Will the campaign against depictions of fantasy sadism and depravity at home make us forget the images of real-life sadism and depravity at Abu Ghraib? The irony would be comic if it weren’t so tragic.
Representations of sexuality are ubiquitous, as anyone who has ever clicked a mouse can attest. Yet even in the relative democracy of the Internet, personal revelations about sex are often cheesy, or coated with a layer of false sophistication.

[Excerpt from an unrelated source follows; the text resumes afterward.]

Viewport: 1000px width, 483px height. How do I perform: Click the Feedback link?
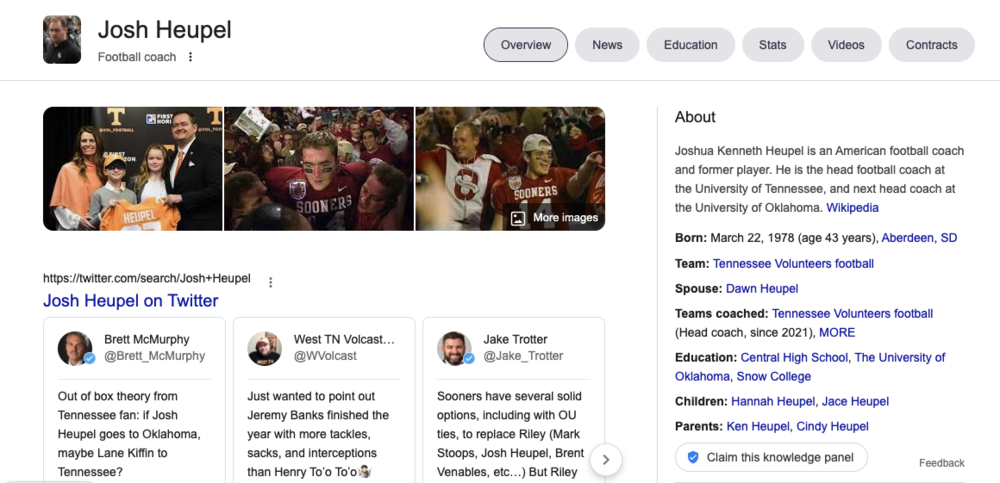(x=941, y=463)
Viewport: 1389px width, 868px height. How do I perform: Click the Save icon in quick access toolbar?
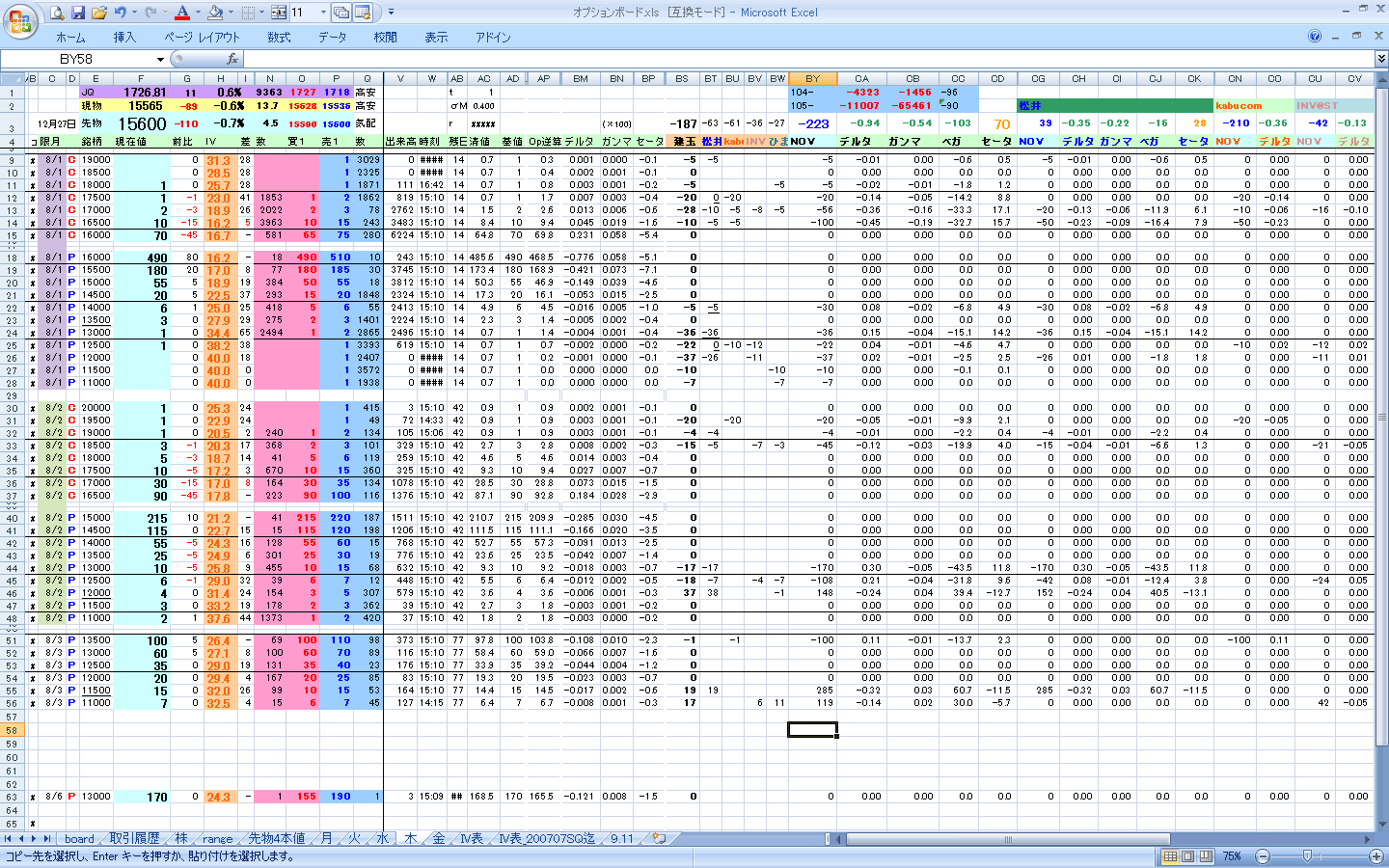point(78,13)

Despite our overexposed culture (or perhaps because of it), we forget how courageous it is to write authentically about sex. We aren’t used to honest depictions of sex. What we’ve been given is airbrushed, or if not airbrushed, then at least contrived in its imitation of the raw physical expression of emotion. So idealized is the sexuality we’ve been taught to live up to that the real experience may leave us feeling embarrassed or shameful. Real sex is not necessarily pretty. Cataclysmically erotic experiences don’t necessarily leave you feeling Downy Fresh. Even in the realm of Hearts and Flowers, all is not hearts and flowers.
Thankfully, sexual inventiveness has not been worn down by excessive disclosure. Innocent beginnings, with all their implied freedom and spontaneity, are still possible. True love is real, generosity of spirit abounds, and good politics win out. Integrity, self-knowledge, and the ecstasy of transcending the self to touch the Universal—all are to be found within these pages.
Taken together, the essays in Best Sex Writing 2006 comprise a detailed, direct survey of the contemporary American sexual landscape, one that we at Cleis Press have helped to shape over the past quarter century.
The authors in Best Sex Writing 2006 write movingly—and authentically—about sexual politics, sexual culture, and sexual expression. They offer an in-depth look at sex the way it actually happens in America today. Their work is humorous, informative, challenging, sexy, serious, deeply disturbing, both thoughtful and thought-provoking.
Here then is the fruit of their labors, both in the reporting and in the reality.